The macro backdrop is increasingly defined by persistent global inflation risks and concerns about stagflation, prompting a significant repricing in fixed‑income markets, especially in the United States.
Sustained macro‑economic strength in the U.S. has led economists to push projected Federal Reserve interest‑rate cuts out to 2027, reinforcing the U.S. Dollar’s advantage in carry trades.
Taylor‑Rule based monetary‑policy models suggest that current global policy rates are generally still too accommodative, indicating a need for further tightening to meet strict inflation targets.
BofA calculations find monetary policy remains overly accommodative in the United Kingdom, the United States, and New Zealand.
Conversely, many central banks are avoiding aggressive rate hikes, opting for modest, incremental tightening cycles aimed at limiting recessionary tail‑risk and compressing broader market volatility.
Over the past month, total G10 currency returns have been structurally driven by relative interest‑rate differentials rather than spot‑market movements.
The U.S. Dollar has emerged as the primary beneficiary of the domestic interest‑rate rally, even as markets remain cautious about pricing a substantial near‑term tightening cycle by the Federal Reserve.
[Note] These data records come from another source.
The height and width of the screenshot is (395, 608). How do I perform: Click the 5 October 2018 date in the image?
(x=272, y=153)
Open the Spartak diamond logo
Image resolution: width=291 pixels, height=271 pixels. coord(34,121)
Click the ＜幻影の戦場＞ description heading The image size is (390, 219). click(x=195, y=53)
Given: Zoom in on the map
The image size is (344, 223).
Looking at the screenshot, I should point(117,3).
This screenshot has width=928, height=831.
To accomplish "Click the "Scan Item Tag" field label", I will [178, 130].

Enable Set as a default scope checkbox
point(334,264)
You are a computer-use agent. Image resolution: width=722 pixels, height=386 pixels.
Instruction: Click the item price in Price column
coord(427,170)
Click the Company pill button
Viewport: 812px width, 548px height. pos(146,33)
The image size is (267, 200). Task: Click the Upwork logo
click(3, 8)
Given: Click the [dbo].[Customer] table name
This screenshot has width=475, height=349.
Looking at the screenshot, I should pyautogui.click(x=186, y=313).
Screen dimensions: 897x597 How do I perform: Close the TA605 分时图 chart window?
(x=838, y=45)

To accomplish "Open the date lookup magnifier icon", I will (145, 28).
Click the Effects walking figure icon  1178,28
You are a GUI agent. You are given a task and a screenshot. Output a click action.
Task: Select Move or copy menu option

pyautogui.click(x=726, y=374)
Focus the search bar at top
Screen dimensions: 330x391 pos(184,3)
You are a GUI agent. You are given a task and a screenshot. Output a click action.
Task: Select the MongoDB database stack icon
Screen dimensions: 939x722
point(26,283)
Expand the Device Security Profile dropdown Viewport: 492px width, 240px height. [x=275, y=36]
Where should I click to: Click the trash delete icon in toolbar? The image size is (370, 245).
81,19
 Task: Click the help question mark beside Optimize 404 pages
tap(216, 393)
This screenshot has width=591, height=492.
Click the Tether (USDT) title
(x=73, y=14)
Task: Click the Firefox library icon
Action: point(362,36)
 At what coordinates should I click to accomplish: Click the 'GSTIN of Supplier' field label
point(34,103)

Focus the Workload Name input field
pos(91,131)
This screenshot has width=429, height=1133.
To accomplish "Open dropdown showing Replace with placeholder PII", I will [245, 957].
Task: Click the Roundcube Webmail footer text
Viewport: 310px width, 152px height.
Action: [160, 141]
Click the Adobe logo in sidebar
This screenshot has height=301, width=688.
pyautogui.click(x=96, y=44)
The Norwegian Krone has become a top performer within carry‑trade strategies against the dollar, supported by Norway’s position as a first‑mover in the global tightening cycle.
While the ongoing United States‑Iran conflict poses downside risks to global growth, foreign‑exchange markets continue to price central‑bank policy trajectories beyond immediate geopolitical disruptions.
Looking ahead, BofA strategists suggest the British Pound could receive support from recent economic‑growth upgrades and robust consumer balance sheets, provided localized political noise diminishes.